Exercise inputs
· · · · · · ·

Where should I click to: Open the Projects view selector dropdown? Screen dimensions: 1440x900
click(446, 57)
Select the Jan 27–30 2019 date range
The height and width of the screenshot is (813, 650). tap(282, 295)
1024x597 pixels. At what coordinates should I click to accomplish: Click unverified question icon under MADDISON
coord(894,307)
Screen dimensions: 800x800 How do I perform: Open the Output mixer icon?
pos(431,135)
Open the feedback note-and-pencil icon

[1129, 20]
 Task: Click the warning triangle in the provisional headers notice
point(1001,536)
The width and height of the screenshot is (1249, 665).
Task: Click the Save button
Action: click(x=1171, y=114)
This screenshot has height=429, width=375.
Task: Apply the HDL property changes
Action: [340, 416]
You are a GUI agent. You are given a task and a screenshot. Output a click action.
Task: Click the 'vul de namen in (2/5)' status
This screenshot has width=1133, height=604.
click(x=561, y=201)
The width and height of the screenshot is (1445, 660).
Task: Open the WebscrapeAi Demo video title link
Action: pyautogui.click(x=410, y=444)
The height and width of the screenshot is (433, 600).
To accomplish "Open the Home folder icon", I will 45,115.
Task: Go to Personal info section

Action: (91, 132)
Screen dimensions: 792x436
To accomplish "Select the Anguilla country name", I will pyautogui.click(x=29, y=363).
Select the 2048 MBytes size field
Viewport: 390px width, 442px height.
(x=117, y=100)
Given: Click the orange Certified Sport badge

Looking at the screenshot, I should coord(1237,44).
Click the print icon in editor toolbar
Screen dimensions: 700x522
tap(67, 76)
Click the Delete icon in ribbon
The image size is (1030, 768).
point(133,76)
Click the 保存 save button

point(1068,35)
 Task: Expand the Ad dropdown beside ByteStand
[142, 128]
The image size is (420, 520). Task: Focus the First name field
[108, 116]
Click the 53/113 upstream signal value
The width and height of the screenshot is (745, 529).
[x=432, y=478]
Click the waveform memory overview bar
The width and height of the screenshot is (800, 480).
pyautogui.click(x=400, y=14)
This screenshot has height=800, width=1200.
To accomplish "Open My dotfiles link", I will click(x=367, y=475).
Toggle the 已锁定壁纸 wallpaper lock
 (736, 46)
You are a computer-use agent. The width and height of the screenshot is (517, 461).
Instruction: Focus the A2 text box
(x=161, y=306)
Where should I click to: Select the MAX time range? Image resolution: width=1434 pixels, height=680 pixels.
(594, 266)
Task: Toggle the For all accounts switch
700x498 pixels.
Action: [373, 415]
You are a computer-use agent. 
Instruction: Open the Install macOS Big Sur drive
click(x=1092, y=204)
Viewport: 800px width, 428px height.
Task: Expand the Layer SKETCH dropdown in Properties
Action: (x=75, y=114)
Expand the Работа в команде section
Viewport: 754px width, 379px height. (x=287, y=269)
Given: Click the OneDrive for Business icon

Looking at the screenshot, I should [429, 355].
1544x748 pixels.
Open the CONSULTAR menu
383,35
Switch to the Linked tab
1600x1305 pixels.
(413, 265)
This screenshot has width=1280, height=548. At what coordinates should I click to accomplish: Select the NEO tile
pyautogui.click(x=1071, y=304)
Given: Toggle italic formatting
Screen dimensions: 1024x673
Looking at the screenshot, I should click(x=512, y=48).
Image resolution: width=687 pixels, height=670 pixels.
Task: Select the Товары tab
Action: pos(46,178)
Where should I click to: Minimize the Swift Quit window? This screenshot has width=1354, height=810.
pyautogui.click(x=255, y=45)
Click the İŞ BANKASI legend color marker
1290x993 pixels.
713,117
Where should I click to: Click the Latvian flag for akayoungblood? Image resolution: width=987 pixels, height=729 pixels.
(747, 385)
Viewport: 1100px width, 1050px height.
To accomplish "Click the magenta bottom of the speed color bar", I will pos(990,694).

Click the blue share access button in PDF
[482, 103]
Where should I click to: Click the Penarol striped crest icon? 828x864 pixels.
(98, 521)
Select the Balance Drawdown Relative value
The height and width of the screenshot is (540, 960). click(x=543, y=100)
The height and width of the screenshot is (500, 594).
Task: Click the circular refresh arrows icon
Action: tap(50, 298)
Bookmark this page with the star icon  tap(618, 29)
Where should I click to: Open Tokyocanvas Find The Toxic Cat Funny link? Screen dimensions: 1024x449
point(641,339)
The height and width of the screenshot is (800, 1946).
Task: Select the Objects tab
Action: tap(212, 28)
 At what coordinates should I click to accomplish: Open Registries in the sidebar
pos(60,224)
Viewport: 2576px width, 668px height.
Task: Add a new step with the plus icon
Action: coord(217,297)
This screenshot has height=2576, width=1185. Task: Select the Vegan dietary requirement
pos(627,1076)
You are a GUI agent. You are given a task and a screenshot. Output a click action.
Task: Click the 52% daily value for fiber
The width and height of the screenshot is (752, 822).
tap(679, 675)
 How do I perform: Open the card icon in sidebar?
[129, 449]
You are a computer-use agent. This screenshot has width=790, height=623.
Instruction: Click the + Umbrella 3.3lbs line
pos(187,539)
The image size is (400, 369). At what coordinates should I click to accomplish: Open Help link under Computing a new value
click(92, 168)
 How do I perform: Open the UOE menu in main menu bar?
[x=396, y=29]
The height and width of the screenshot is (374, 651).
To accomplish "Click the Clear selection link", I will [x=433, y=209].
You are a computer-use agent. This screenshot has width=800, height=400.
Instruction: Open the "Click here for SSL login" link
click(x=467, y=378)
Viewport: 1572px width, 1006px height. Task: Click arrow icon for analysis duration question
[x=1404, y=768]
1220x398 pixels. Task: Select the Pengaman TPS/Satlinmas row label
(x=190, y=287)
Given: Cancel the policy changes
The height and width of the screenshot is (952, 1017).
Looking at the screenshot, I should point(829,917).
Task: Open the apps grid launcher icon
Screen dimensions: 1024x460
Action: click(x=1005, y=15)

· · · · · · ·

Task instructions
Print the records above in full, exactly.

Completed exercise
Where should I click to: Open the Projects view selector dropdown? Screen dimensions: 1440x900
click(446, 57)
Select the Jan 27–30 2019 date range
The height and width of the screenshot is (813, 650). tap(282, 295)
1024x597 pixels. At what coordinates should I click to accomplish: Click unverified question icon under MADDISON
coord(894,307)
Screen dimensions: 800x800 How do I perform: Open the Output mixer icon?
pos(431,135)
Open the feedback note-and-pencil icon

[1129, 20]
 Task: Click the warning triangle in the provisional headers notice
point(1001,536)
The width and height of the screenshot is (1249, 665).
Task: Click the Save button
Action: click(x=1171, y=114)
This screenshot has height=429, width=375.
Task: Apply the HDL property changes
Action: [340, 416]
You are a GUI agent. You are given a task and a screenshot. Output a click action.
Task: Click the 'vul de namen in (2/5)' status
This screenshot has width=1133, height=604.
click(x=561, y=201)
The width and height of the screenshot is (1445, 660).
Task: Open the WebscrapeAi Demo video title link
Action: pyautogui.click(x=410, y=444)
The height and width of the screenshot is (433, 600).
To accomplish "Open the Home folder icon", I will 45,115.
Task: Go to Personal info section

Action: (91, 132)
Screen dimensions: 792x436
To accomplish "Select the Anguilla country name", I will pyautogui.click(x=29, y=363).
Select the 2048 MBytes size field
Viewport: 390px width, 442px height.
(x=117, y=100)
Given: Click the orange Certified Sport badge

Looking at the screenshot, I should coord(1237,44).
Click the print icon in editor toolbar
Screen dimensions: 700x522
tap(67, 76)
Click the Delete icon in ribbon
The image size is (1030, 768).
point(133,76)
Click the 保存 save button

point(1068,35)
 Task: Expand the Ad dropdown beside ByteStand
[142, 128]
The image size is (420, 520). Task: Focus the First name field
[108, 116]
Click the 53/113 upstream signal value
The width and height of the screenshot is (745, 529).
[x=432, y=478]
Click the waveform memory overview bar
The width and height of the screenshot is (800, 480).
pyautogui.click(x=400, y=14)
This screenshot has height=800, width=1200.
To accomplish "Open My dotfiles link", I will click(x=367, y=475).
Toggle the 已锁定壁纸 wallpaper lock
 (736, 46)
You are a computer-use agent. The width and height of the screenshot is (517, 461).
Instruction: Focus the A2 text box
(x=161, y=306)
Where should I click to: Select the MAX time range? Image resolution: width=1434 pixels, height=680 pixels.
(594, 266)
Task: Toggle the For all accounts switch
700x498 pixels.
Action: [373, 415]
You are a computer-use agent. 
Instruction: Open the Install macOS Big Sur drive
click(x=1092, y=204)
Viewport: 800px width, 428px height.
Task: Expand the Layer SKETCH dropdown in Properties
Action: (x=75, y=114)
Expand the Работа в команде section
Viewport: 754px width, 379px height. (x=287, y=269)
Given: Click the OneDrive for Business icon

Looking at the screenshot, I should [429, 355].
1544x748 pixels.
Open the CONSULTAR menu
383,35
Switch to the Linked tab
1600x1305 pixels.
(413, 265)
This screenshot has width=1280, height=548. At what coordinates should I click to accomplish: Select the NEO tile
pyautogui.click(x=1071, y=304)
Given: Toggle italic formatting
Screen dimensions: 1024x673
Looking at the screenshot, I should click(x=512, y=48).
Image resolution: width=687 pixels, height=670 pixels.
Task: Select the Товары tab
Action: pos(46,178)
Where should I click to: Minimize the Swift Quit window? This screenshot has width=1354, height=810.
pyautogui.click(x=255, y=45)
Click the İŞ BANKASI legend color marker
1290x993 pixels.
713,117
Where should I click to: Click the Latvian flag for akayoungblood? Image resolution: width=987 pixels, height=729 pixels.
(747, 385)
Viewport: 1100px width, 1050px height.
To accomplish "Click the magenta bottom of the speed color bar", I will pos(990,694).

Click the blue share access button in PDF
[482, 103]
Where should I click to: Click the Penarol striped crest icon? 828x864 pixels.
(98, 521)
Select the Balance Drawdown Relative value
The height and width of the screenshot is (540, 960). click(x=543, y=100)
The height and width of the screenshot is (500, 594).
Task: Click the circular refresh arrows icon
Action: tap(50, 298)
Bookmark this page with the star icon  tap(618, 29)
Where should I click to: Open Tokyocanvas Find The Toxic Cat Funny link? Screen dimensions: 1024x449
point(641,339)
The height and width of the screenshot is (800, 1946).
Task: Select the Objects tab
Action: tap(212, 28)
 At what coordinates should I click to accomplish: Open Registries in the sidebar
pos(60,224)
Viewport: 2576px width, 668px height.
Task: Add a new step with the plus icon
Action: coord(217,297)
This screenshot has height=2576, width=1185. Task: Select the Vegan dietary requirement
pos(627,1076)
You are a GUI agent. You are given a task and a screenshot. Output a click action.
Task: Click the 52% daily value for fiber
The width and height of the screenshot is (752, 822).
tap(679, 675)
 How do I perform: Open the card icon in sidebar?
[129, 449]
You are a computer-use agent. This screenshot has width=790, height=623.
Instruction: Click the + Umbrella 3.3lbs line
pos(187,539)
The image size is (400, 369). At what coordinates should I click to accomplish: Open Help link under Computing a new value
click(92, 168)
 How do I perform: Open the UOE menu in main menu bar?
[x=396, y=29]
The height and width of the screenshot is (374, 651).
To accomplish "Click the Clear selection link", I will [x=433, y=209].
You are a computer-use agent. This screenshot has width=800, height=400.
Instruction: Open the "Click here for SSL login" link
click(x=467, y=378)
Viewport: 1572px width, 1006px height. Task: Click arrow icon for analysis duration question
[x=1404, y=768]
1220x398 pixels. Task: Select the Pengaman TPS/Satlinmas row label
(x=190, y=287)
Given: Cancel the policy changes
The height and width of the screenshot is (952, 1017).
Looking at the screenshot, I should point(829,917).
Task: Open the apps grid launcher icon
Screen dimensions: 1024x460
Action: click(x=1005, y=15)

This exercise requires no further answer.